Over 2017-2022 Irkutsk – Bolshoye Goloustnoye* road (114 km) has been totally revamped and now open to traffic in its entirety.

*The village is a quite popular tourist destination sitting on Lake Baikal. 
















Link: Капитально отремонтировали последний участок дороги Иркутск – Большое Голоустное - IrkutskMedia


----------



## Dober_86

R-132, The Golden Ring road, a 7 km section in Ivanovo Oblast has been given a facelift and expanded to 4 lanes.








Link: Участок трассы Р-132 «Золотое кольцо» в Ивановской области открыли после капремонта


----------



## The Wild Boy

So the long term is to make the entire route to Vladivostok at most 4 lanes? That would be quite impressive, and this would easily become the world's longest 4 lane "collision - free" "motorway", which is very impressive.


----------



## ChrisZwolle

Speaking of Ivanovo, there is an unused cloverleaf just east of Ivanovo. It was built a decade ago. Apparently it's planned to become part of a bypass of Ivanovo.









Google Maps


Find local businesses, view maps and get driving directions in Google Maps.




www.google.com


----------



## Dober_86

The Wild Boy said:


> View attachment 4237931
> 
> 
> 
> So the long term is to make the entire route to Vladivostok at most 4 lanes? That would be quite impressive, and this would easily become the world's longest 4 lane "collision - free" "motorway", which is very impressive.


I don't see the point in this. Very sparsely populated areas between Chita and Khabarovsk (Blagoveshchensk is located 170 km south from the road but the scale and precision of this map is missing this fact entirely) so the two lane road is more than enough there, anything more than that would be superfluous.

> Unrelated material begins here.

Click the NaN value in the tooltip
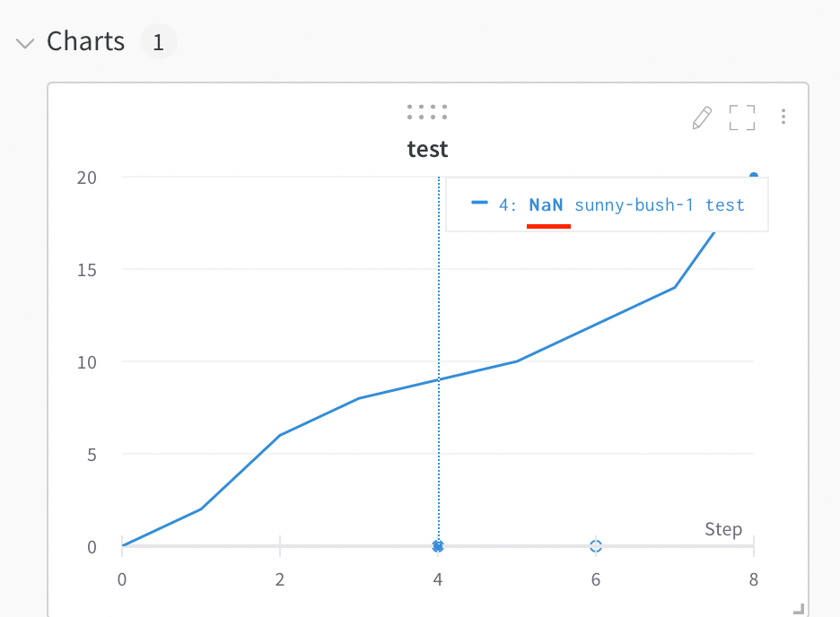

But the four-lane one from Moscow to Irkutsk and between Vladivostok and Khabarovsk will make sense imo. Speaking of the latter, the road is partially there; A-370 Ussuri road is760 km long, and 167 km long stretch from Vladivostok northwards is already 6 to 4 lanes, and there's a short offshoot from Khabarovsk southwards which is just around 30 km long, so a quarter of A-370 is above a two-lane road status currently.


----------



## Aokromes

Updated the bypass of Pikalevo in the Leningrad region

We have completed major repairs on the A-114 site in the Boksitogorsky district with a year's advance.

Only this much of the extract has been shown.